Julian crossed the finish line in 138th place and felt accomplished. He was proud to have represented his country and completed the course in full.

“The first time I put the green and gold jersey on felt pretty special. To have earned that “Australia” written across your back is awesome. I suppose it felt like part validation of all the training I’d put in, and part responsibility to put a good performance in for the country, my family and friends, and for myself as well.

“I felt satisfied crossing the finish line. It was great to catch up with some fellow Aussies at the end and share our experiences of the day,” he added.

But how does one manage a demanding job and a passion for cycling? According to Julian, it’s all about discipline and time management.

“It’s not easy. The days at Hail Creek are hectic. You really need to put boundaries in place so that you give yourself enough time to train.

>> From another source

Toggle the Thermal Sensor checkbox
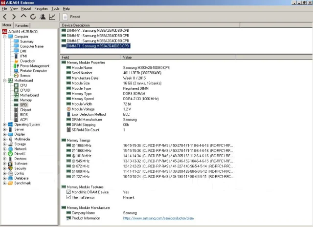 (68, 197)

“The training out on site was limited to the spin bike in the gym. I only had three days a fortnight when I was home to get out on the roads and put in 3-4 hour rides.”

Though Julian’s journey has led him to competitive cycling at a national level, it all simply began as a means of transportation.

“It really all started as a way to get to and from university. It put a smile on my face and brought a sense of independence,” he said.

Today, his ambitions are set high. His next goal? Qualifying for World Championships in 2024 in Denmark and then 2025 in Melbourne.

Julian said family and friends play a vital role in helping him achieve his goals.

“Mum and Dad were always very active. Dad passed away when I was 17, so every time I’m pushing my limits, I feel a little closer to him,” he said.

It also helps that Julian doesn’t shy away from challenges. A previous crash in 2019 led to significant injuries and hospitalisation, yet he remained steadfast.

“It was great to look back on that journey and just be grateful and thankful to still be here and still enjoying my time on the bike. Life is a gift,” he concluded.

For those inspired by his journey and aiming to balance work and sport, Julian had straightforward advice.

“Put boundaries in place. The days are tough but it’s so rewarding when you start to see the results.”

Balancing a demanding role with the rigors of competitive cycling, Julian Wojcieszuk is proof that whether at a coal mine or on a cycling track, dedication and hard work pays off.